Member of the Seimas
- In office 2012–2020
- In office 2004–2008

Personal details
- Born: 23 January 1958 Klaipėda, Lithuanian SSR, USSR
- Died: 19 July 2023 (aged 65)
- Party: Russian Alliance
- Other political affiliations: Electoral Action of Poles in Lithuania
- Alma mater: Lomonosov Moscow State University
- Occupation: Journalist

= Irina Rozova =

Lithuanian politician (1958–2023)

Irina Rozova (23 January 1958 – 19 July 2023) was a Lithuanian journalist and politician. A member of the Russian Alliance party, she served in the Seimas on the Lithuanian Poles' Electoral Action-Christian Family Association Group election list.

==Early life==
Irina Rozova was born on 23 January 1958 in Klaipėda. She earned her diploma in journalism from the Lomonosov Moscow State University.

==Career==
In 1981, Rozova was appointed the music director of the State Committee for Television and Radio Broadcasting in Omsk Oblast, a post she held until 1984, when she was transferred to the Kaliningrad Oblast. Rozova was a radio presenter at two stations Laluna and Raduga during 1996–2006. In 2002 she joined the Russian Alliance and was elected to the Klaipėda City Municipal Council a year later. She became the deputy governor of Klaipėda County in 2005. She also taught English language at secondary schools in Klaipėda.
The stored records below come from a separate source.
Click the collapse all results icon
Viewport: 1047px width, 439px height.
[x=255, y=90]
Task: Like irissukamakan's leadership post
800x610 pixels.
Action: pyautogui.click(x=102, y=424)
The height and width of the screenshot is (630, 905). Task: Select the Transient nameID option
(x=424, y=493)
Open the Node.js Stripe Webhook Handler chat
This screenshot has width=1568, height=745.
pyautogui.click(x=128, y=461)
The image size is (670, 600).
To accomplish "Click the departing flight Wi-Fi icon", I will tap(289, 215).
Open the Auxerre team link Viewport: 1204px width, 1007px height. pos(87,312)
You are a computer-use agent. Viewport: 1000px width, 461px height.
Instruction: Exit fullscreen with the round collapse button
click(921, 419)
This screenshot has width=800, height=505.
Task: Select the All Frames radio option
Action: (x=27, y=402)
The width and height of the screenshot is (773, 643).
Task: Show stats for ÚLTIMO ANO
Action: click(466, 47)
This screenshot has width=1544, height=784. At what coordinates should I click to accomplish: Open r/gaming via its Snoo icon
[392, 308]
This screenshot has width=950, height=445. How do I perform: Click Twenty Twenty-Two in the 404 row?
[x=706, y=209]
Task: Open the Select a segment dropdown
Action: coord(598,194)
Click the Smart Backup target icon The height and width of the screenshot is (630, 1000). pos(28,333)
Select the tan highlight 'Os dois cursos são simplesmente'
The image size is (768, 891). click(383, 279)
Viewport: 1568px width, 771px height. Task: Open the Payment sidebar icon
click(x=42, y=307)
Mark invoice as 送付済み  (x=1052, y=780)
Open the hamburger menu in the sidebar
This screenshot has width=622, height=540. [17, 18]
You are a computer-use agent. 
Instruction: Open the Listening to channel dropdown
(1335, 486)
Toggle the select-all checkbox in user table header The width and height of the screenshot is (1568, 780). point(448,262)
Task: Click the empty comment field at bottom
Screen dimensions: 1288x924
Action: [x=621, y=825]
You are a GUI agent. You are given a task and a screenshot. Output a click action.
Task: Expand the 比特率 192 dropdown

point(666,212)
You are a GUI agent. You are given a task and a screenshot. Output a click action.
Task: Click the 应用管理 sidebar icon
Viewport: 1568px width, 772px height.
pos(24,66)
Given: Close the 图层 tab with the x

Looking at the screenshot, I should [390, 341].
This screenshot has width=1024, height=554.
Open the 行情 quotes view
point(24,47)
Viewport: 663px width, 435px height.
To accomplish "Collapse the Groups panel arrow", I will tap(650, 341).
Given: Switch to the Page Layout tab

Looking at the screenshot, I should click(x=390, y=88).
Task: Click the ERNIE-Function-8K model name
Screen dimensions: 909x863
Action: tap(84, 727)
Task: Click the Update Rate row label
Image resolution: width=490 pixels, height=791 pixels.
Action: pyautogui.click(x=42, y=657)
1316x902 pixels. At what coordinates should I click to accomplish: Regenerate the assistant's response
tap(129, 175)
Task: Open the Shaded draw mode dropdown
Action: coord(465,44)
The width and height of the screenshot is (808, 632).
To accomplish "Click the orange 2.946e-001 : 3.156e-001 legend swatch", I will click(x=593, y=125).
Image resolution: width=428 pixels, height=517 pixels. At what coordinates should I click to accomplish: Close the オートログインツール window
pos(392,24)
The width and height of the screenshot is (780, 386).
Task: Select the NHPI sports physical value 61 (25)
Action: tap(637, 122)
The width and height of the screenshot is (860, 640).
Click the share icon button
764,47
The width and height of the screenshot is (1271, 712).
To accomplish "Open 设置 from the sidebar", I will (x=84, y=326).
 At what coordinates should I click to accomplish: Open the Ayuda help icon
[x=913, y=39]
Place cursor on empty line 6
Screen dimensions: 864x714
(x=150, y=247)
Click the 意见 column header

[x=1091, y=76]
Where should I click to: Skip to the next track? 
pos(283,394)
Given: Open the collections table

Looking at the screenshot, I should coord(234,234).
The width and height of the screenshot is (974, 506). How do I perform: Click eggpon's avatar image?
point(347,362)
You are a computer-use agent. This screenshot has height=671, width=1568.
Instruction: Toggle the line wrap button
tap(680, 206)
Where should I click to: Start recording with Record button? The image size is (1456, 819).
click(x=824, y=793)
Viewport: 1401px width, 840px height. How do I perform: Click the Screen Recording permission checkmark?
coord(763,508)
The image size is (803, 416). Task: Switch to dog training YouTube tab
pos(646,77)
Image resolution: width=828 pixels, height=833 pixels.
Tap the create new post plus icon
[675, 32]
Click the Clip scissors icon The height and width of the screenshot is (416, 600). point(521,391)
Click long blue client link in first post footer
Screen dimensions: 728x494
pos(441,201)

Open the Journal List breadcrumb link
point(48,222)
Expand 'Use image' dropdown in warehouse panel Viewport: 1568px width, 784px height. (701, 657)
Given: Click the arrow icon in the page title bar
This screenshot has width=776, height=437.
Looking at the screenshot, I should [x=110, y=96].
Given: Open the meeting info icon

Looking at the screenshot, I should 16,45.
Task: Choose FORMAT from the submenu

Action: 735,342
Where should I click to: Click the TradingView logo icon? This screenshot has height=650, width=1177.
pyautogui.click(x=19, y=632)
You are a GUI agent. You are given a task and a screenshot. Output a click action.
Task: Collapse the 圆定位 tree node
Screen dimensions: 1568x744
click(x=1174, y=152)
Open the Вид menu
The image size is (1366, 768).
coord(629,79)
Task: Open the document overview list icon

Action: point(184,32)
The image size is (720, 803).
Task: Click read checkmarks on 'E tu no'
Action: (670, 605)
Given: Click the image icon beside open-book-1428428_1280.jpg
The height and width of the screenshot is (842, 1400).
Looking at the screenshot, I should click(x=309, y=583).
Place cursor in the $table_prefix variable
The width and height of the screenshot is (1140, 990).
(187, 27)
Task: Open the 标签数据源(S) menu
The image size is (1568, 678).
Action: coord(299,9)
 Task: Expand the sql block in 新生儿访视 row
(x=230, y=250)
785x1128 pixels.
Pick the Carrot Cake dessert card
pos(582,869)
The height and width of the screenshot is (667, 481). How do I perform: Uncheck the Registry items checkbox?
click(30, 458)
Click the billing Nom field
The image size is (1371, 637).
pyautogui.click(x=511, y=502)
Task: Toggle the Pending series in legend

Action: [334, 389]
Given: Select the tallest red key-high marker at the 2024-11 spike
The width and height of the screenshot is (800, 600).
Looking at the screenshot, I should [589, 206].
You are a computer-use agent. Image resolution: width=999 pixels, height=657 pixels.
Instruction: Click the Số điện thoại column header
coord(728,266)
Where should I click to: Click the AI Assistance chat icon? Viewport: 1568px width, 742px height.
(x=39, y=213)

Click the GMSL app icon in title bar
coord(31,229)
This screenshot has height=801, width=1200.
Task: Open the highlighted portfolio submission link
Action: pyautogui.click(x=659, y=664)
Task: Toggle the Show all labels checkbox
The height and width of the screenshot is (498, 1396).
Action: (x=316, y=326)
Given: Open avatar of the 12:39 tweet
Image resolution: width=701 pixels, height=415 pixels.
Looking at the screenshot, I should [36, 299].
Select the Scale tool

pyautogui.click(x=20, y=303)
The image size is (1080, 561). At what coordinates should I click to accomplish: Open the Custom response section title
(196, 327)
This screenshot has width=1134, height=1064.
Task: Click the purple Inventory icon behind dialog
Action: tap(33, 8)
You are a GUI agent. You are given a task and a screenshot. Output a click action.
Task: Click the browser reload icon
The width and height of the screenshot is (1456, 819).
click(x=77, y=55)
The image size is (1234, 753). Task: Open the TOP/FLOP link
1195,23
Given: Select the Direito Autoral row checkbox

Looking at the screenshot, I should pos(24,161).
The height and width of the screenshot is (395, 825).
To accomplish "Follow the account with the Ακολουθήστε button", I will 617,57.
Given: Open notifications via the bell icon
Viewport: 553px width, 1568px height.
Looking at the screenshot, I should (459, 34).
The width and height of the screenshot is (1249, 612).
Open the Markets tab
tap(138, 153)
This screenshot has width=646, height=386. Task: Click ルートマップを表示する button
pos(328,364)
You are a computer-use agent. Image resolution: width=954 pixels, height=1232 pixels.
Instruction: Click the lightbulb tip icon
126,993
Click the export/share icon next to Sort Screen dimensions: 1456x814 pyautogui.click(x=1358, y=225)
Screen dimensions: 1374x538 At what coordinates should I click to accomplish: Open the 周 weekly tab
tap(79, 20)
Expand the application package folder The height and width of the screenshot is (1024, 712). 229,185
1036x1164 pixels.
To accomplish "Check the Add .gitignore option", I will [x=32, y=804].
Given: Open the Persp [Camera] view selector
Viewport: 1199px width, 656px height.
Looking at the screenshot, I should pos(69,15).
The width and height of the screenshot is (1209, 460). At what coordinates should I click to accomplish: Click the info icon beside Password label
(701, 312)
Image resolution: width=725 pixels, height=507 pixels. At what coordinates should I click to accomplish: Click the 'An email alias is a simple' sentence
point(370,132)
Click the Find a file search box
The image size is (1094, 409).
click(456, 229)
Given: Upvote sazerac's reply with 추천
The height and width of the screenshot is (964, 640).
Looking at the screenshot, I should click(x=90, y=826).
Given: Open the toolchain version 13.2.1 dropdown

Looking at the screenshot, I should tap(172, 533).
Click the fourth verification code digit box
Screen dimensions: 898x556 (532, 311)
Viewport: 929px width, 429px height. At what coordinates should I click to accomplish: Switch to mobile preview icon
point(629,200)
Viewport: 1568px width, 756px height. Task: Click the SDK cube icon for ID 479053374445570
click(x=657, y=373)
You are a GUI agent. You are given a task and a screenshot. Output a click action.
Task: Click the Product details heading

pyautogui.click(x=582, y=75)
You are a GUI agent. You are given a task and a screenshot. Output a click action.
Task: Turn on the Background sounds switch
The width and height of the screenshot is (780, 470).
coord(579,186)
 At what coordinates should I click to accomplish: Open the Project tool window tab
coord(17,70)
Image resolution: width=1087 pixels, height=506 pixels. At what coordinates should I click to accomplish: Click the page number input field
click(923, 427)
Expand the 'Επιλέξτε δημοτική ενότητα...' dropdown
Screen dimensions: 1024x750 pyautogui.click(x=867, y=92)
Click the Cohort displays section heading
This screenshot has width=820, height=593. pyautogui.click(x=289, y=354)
From 2006 to 2008, Rozova was a member of the Ninth Seimas and served on its committee for Development of Information Society. She served in the Eleventh Seimas from 2012 to 2016, and she was re-elected in 2016 to the Twelfth Seimas. In June 2017, she became the deputy chair of the parliamentary Commission for Addiction Prevention.

==Personal life and death==
Rozova was married with two children. She died on 19 July 2023, at the age of 65.